“He loved the sea, he loved a boat, he loved a woman,
Some would say he loved wrongly or too much—or both.”
Ghost Sea is a wild chiaroscuro of raging storms and dense coastal mists set on the coast of British Columbia. S.V.Dugger, captain of the ketch Terrance Jordan, is hired to pursue Kwakiutl warriors to recover tribal masks they have stolen from a collector of ancient artifacts. Set shortly after World War II, the story is not only about tracking sacred masks—perhaps it is not much about tracking sacred masks—for the warriors have also taken the collector’s wife, Kate, who is Dugger’s lover. It is her husband who commissioned Dugger and who accompanies him on this foray. The storms and deep fogs through which Dugger navigates are not only marine in nature.

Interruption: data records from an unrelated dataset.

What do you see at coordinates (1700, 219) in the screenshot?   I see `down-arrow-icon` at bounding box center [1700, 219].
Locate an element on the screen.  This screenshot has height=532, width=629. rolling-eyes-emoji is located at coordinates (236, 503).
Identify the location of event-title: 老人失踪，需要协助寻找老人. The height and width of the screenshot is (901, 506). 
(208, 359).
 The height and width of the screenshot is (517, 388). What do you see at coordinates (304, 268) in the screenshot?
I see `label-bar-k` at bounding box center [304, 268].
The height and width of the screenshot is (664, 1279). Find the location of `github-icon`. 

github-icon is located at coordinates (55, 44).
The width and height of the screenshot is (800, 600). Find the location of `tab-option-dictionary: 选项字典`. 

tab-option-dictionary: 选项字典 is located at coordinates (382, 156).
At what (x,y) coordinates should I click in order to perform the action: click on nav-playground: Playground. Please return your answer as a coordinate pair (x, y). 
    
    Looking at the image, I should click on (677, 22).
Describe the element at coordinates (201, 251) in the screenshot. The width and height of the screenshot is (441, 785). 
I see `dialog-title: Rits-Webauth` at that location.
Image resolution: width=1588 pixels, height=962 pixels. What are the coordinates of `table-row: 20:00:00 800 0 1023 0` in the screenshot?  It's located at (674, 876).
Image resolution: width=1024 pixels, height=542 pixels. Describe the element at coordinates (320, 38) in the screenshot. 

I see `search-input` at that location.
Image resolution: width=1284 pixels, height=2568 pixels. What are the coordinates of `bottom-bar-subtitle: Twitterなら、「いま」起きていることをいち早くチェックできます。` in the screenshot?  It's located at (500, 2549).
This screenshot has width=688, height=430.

This is a great story. It has all the ingredients an adventure should have: excitement, danger, romance. The narrative is strong and the dialogue is true. The story moves at rapid pace towards an incomparable climax. But Ghost Sea is not just a seagoing Indiana Jones tale. The author is a scholar of the Kwakiutl nation, and the story is through and through a story of the Kwakiutl people. Máté opens most chapters with quotations from Franz Boas’ ethnological studies of the Kwakiutl. He weaves extensive history into his narration, and introduces yet more through Dugger’s first mate, Nello, who is part Kwakiutl. He does all this without a break in the nonstop action of the tale. What adds even more to the storytelling is Máté´s thorough knowledge of sailing ships and the sea. He shares his love of both in passages that can only be described as poetry. Ghost Sea is a beautifully written intellectual thriller. I would rank it alongside Arturo Pérez-Reverte’s The Nautical Chart.